EXERCISE PROMPT → In full and without deviation, reproduce the records that follow.

++++ RECORDS SUPPLIED

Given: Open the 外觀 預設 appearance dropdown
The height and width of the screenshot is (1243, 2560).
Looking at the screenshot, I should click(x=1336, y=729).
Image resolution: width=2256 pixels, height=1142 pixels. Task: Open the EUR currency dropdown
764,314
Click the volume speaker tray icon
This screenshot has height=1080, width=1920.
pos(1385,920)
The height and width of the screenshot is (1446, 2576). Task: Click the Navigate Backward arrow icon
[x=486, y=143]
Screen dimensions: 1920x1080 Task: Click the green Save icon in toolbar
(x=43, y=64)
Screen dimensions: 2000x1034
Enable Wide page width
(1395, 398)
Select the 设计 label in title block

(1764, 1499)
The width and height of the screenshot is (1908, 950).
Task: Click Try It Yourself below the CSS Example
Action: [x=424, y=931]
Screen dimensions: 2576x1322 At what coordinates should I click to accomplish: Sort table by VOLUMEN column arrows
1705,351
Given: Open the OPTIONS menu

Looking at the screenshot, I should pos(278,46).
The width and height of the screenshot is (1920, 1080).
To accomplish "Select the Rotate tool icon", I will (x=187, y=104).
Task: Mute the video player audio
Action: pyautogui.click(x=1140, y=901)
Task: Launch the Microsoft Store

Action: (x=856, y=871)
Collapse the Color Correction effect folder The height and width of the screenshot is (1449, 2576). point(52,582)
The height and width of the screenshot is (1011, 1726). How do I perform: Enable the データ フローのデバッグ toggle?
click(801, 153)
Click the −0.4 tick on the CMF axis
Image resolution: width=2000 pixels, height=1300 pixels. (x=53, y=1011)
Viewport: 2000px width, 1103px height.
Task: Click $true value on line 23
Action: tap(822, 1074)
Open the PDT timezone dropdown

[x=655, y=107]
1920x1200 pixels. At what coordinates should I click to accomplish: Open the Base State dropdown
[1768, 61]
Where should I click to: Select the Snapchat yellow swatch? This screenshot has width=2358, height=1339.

++++++++

SOLVED EXERCISE →
Given: Open the 外觀 預設 appearance dropdown
The height and width of the screenshot is (1243, 2560).
Looking at the screenshot, I should click(x=1336, y=729).
Image resolution: width=2256 pixels, height=1142 pixels. Task: Open the EUR currency dropdown
764,314
Click the volume speaker tray icon
This screenshot has height=1080, width=1920.
pos(1385,920)
The height and width of the screenshot is (1446, 2576). Task: Click the Navigate Backward arrow icon
[x=486, y=143]
Screen dimensions: 1920x1080 Task: Click the green Save icon in toolbar
(x=43, y=64)
Screen dimensions: 2000x1034
Enable Wide page width
(1395, 398)
Select the 设计 label in title block

(1764, 1499)
The width and height of the screenshot is (1908, 950).
Task: Click Try It Yourself below the CSS Example
Action: [x=424, y=931]
Screen dimensions: 2576x1322 At what coordinates should I click to accomplish: Sort table by VOLUMEN column arrows
1705,351
Given: Open the OPTIONS menu

Looking at the screenshot, I should pos(278,46).
The width and height of the screenshot is (1920, 1080).
To accomplish "Select the Rotate tool icon", I will (x=187, y=104).
Task: Mute the video player audio
Action: pyautogui.click(x=1140, y=901)
Task: Launch the Microsoft Store

Action: (x=856, y=871)
Collapse the Color Correction effect folder The height and width of the screenshot is (1449, 2576). point(52,582)
The height and width of the screenshot is (1011, 1726). How do I perform: Enable the データ フローのデバッグ toggle?
click(801, 153)
Click the −0.4 tick on the CMF axis
Image resolution: width=2000 pixels, height=1300 pixels. (x=53, y=1011)
Viewport: 2000px width, 1103px height.
Task: Click $true value on line 23
Action: tap(822, 1074)
Open the PDT timezone dropdown

[x=655, y=107]
1920x1200 pixels. At what coordinates should I click to accomplish: Open the Base State dropdown
[1768, 61]
Where should I click to: Select the Snapchat yellow swatch? This screenshot has width=2358, height=1339.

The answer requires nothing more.